The Hero Awards has introduced a new protocol enabling everyday individuals to develop comprehensive action plans for United Nations Sustainable Development Goals using a sequence of seven artificial intelligence systems. According to the organization, this approach makes meaningful contributions to global challenges accessible to people who can dedicate approximately three hours to the process. Education Director Amy Chang explained that the system was designed for average participants to complete within this timeframe. The workflow operates by moving a single SDG target through a carefully sequenced chain of AI models, with each system building upon and refining the previous one's output.
The current highest-performing sequence includes Meta.ai, Claude Code, Copilot.microsoft.com, Gemini.google.com v.3, Perplexity.ai, Deepseek.com, and ChatGPT (v.5.2). Sustainability Director Savithri Patel stated that this multi-model approach helps ground ideas in practical reality while reducing vulnerabilities to AI hallucinations. The organization frames this integration as helping participants "Be the Singularity," representing the moment when AI begins to outperform human intelligence in specific domains. Patel emphasized that there hasn't been an obvious route for everyday individuals to earn recognition for sustained work on planetary challenges, leading to the creation of this process that blends human judgment with AI.

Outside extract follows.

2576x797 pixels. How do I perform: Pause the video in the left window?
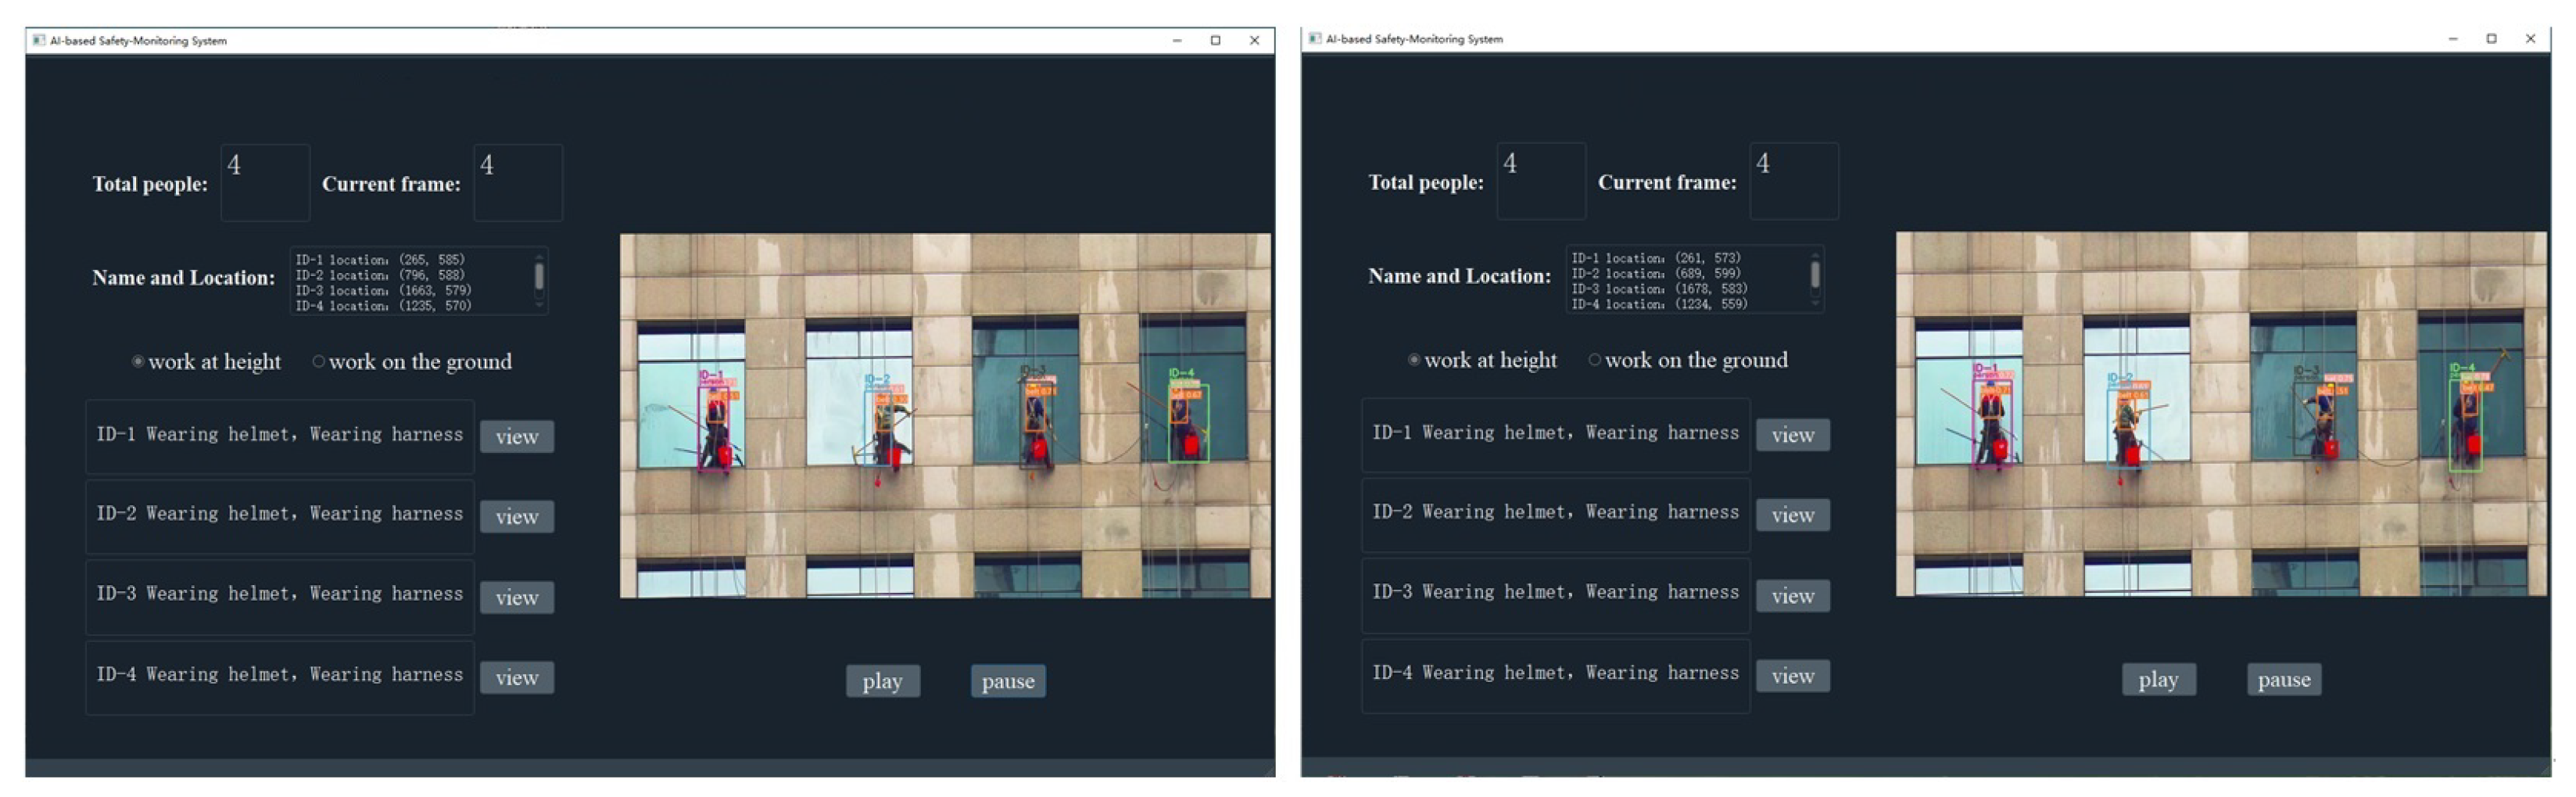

The system generates multiple outputs including a GPT listed on https://openai.com/gpt-store, an Innovation Engine built with https://notebooklm.google.com, and, beginning in 2026, a collaboration tool based in Microsoft Loop. These components work together to create what the organization describes as "169 robust solution-evolvers" that continue generating new approaches to sustainability challenges over time. Completed solutions are archived on The Hero Awards' https://www.academia.edu page for public review and improvement. Participants who successfully complete the protocol receive recognition across the organization's platforms and gain the unique ability to confer the same honor upon others who follow the same process.
In preliminary testing conducted in 2022, the organization documented significant outcomes from participants. For every 100 completed procedures, 29 participants produced content that gained traction in traditional media, 14 were quoted in academic or professional journals, 7 launched NGOs or non-profits connected to their chosen targets, and 5 founded startups. The largest source of new participants in 2025 came from Substack creators, who were among the first to test the complete system. The organization has found that the workflow develops participants' analytical and creative abilities alongside improving the final deliverables.
Chang emphasized the broader implications of making this technology accessible, describing it as a way to democratize planetary stewardship and human flourishing. She noted that while the process requires work, it involves enjoyable work using familiar AI tools that helps people develop a global mindset making change feel both achievable and personally meaningful. The approach represents an attempt to scale individual contributions to global challenges through structured AI collaboration, potentially transforming how ordinary citizens engage with complex sustainability issues that were previously the domain of specialized experts and institutions.